In light of the significant correlation between inflammatory alterations and metabolic dysfunction throughout different stages of metabolic disease progression, we focused on utilizing our previously characterized glitazone-derived anti-inflammatory 1,2,3-triazoles as lead compounds to create new multitarget directed ligands that interact with COX-2, peroxisome proliferator-activated receptor γ (PPARγ), and CA within the framework of metabolic disorders. Notably, seven compounds exhibited equivalent or similar COX-2 inhibitory effects to celecoxib. Four compounds, namely, 3b, 3e, 5e, and 5h, exhibited substantial nanomolar inhibitory effects against hCA I, II, IV, and IX isoforms (K _i 8.5-833, 0.37-24.6, 44.2-777, and 27.3-32.1 nM, respectively). Furthermore, compounds 5e and 5h demonstrated a significant increase in glucose uptake in the rat hemidiaphragm experiment, outperforming pioglitazone. A robust PPARγ agonism in luciferase assay, full-length human PPARγ transactivation without artificially increasing its expression, and isothermal titration calorimetry for K _d determination were used to substantiate their PPARγ-dependent insulin-sensitizing activity. In vivo pharmacokinetic and tissue distribution experiments were carried out, revealing favorable properties.

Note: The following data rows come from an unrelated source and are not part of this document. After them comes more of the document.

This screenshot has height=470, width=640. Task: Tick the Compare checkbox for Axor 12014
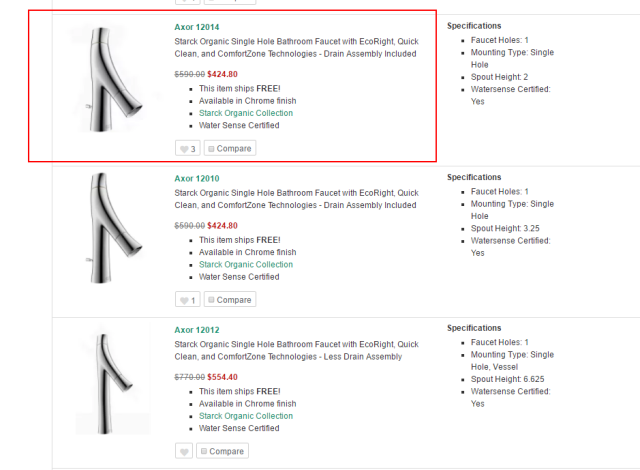click(x=230, y=149)

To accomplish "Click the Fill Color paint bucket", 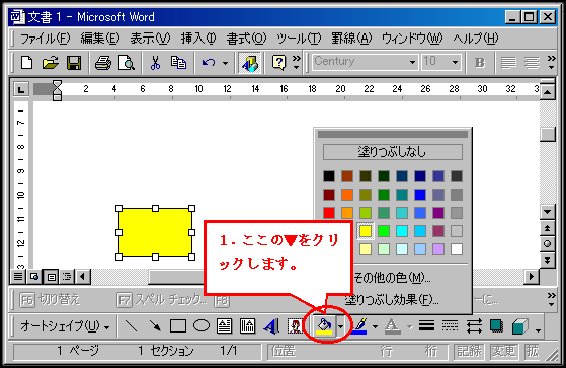I will [323, 326].
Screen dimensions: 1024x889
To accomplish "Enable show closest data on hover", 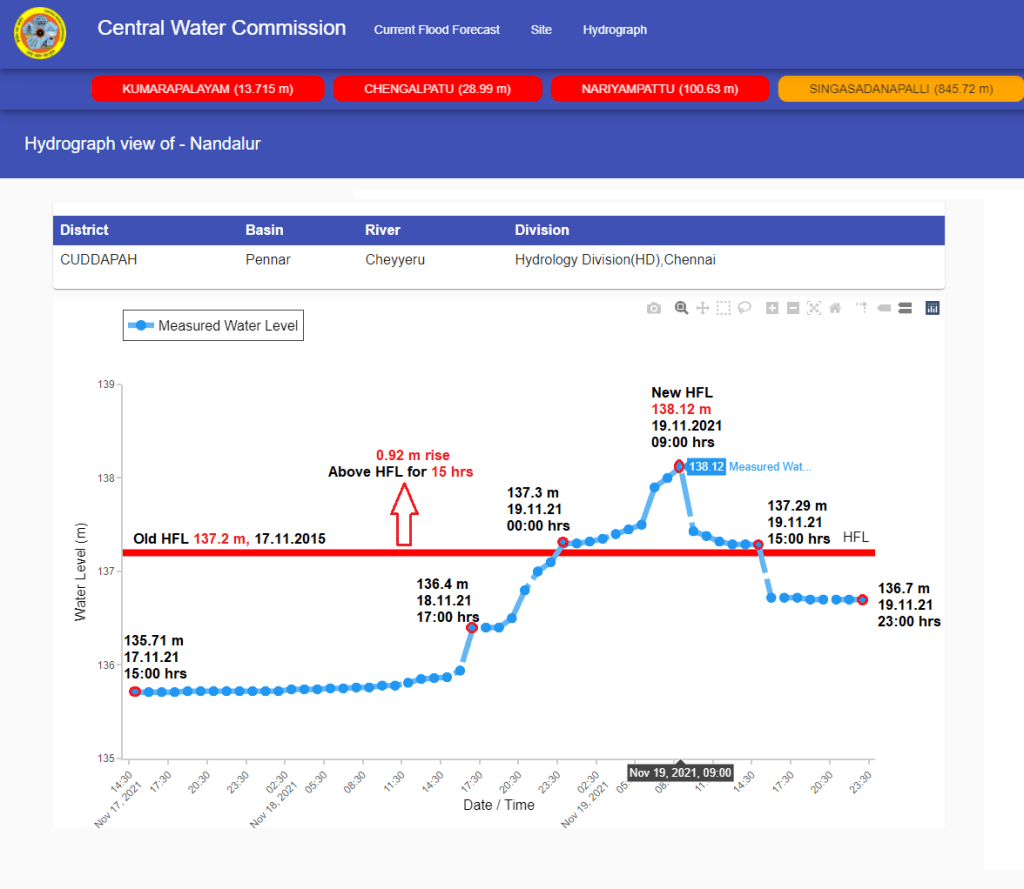I will click(883, 309).
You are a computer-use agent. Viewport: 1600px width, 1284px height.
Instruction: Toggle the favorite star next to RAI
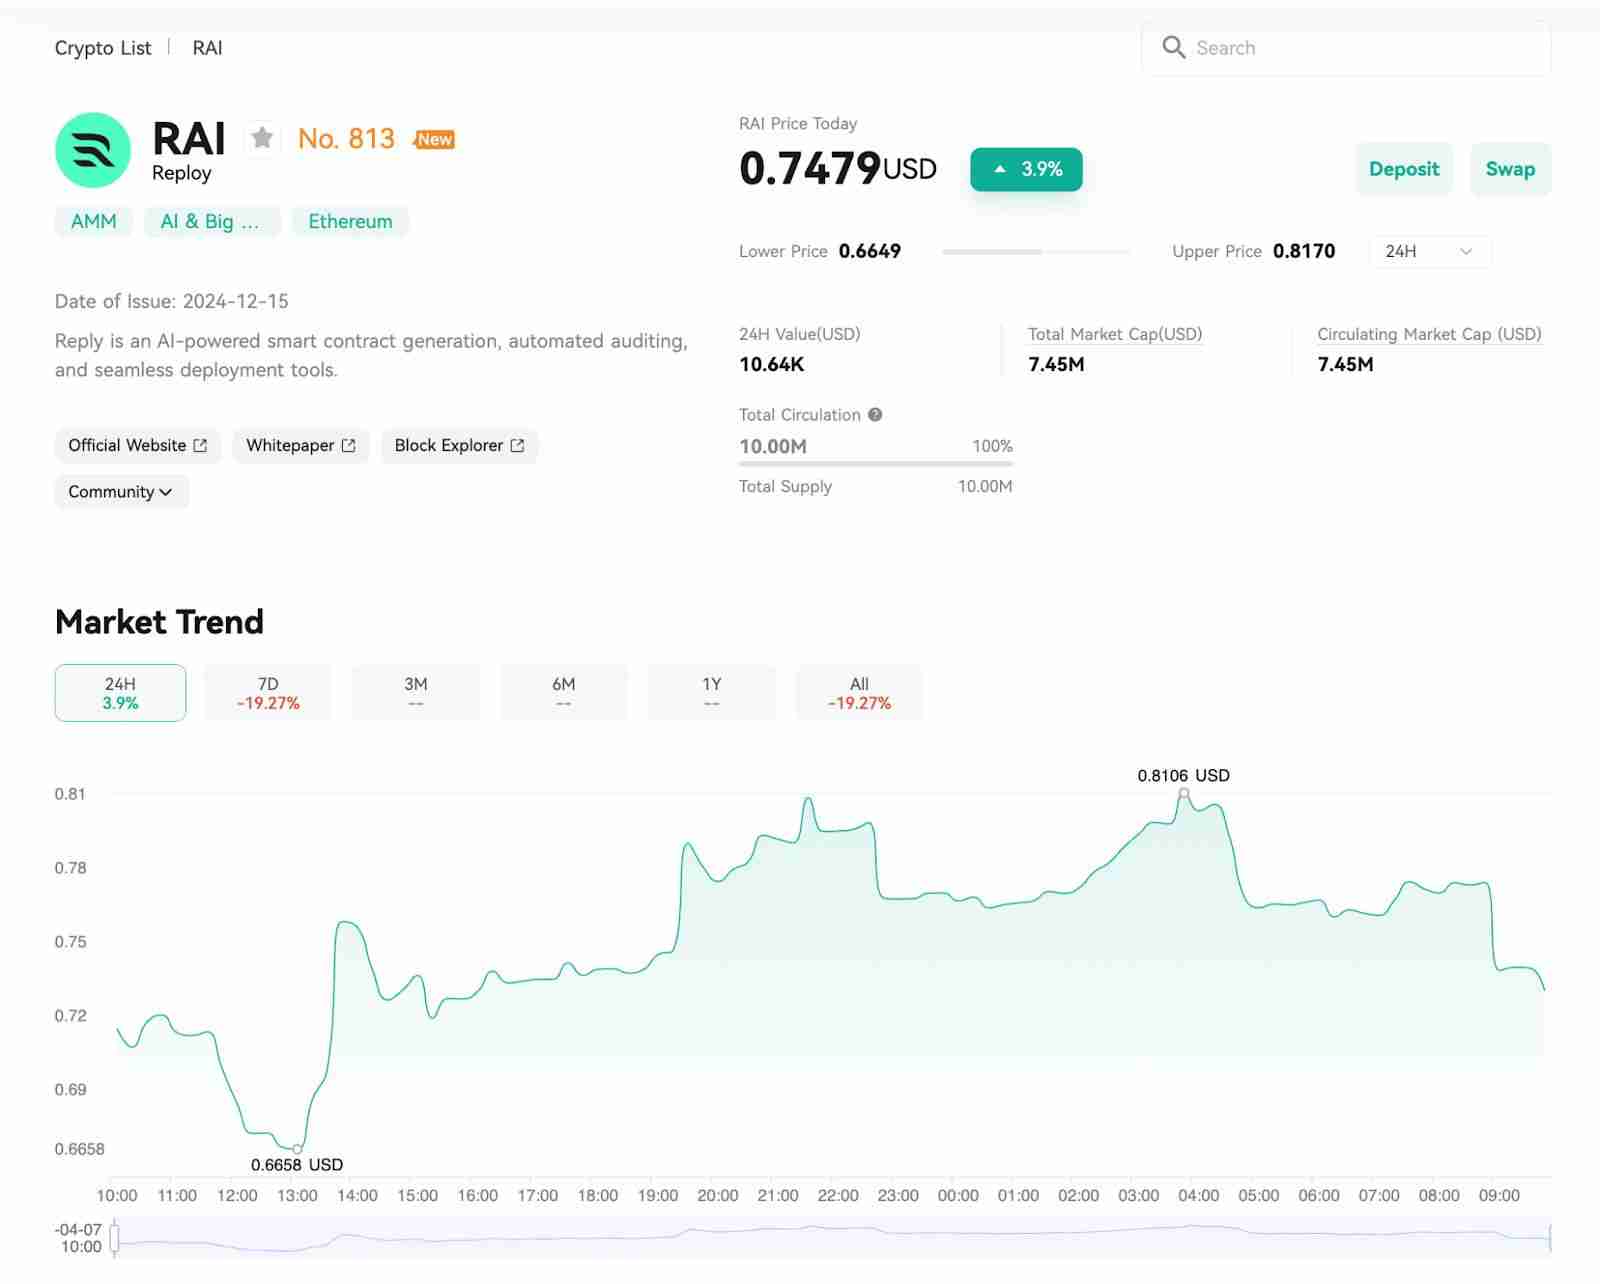(262, 138)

The in vitro activities were reflected into effective in vivo anti-inflammatory potential in the formalin-induced rat paw edema assay, and they also exhibited a favorable ulcerogenic profile. Furthermore, computational target prediction and network pharmacology analysis for the two most active molecules, 5e and 5h, identified important biological pathways associated with the intended outcomes. In this regard, 5e and 5h not only mitigated hyperglycemia and insulin resistance in an in vivo rat model of type 2 diabetes but also protected against renal and lipemic damage caused by metabolic dysfunction. Finally, docking simulations indicated potential binding interactions with the intended biological targets.

Keywords: COX-2; PPARγ; carbonic anhydrases; diabetes; inflammation; multitarget directed ligands.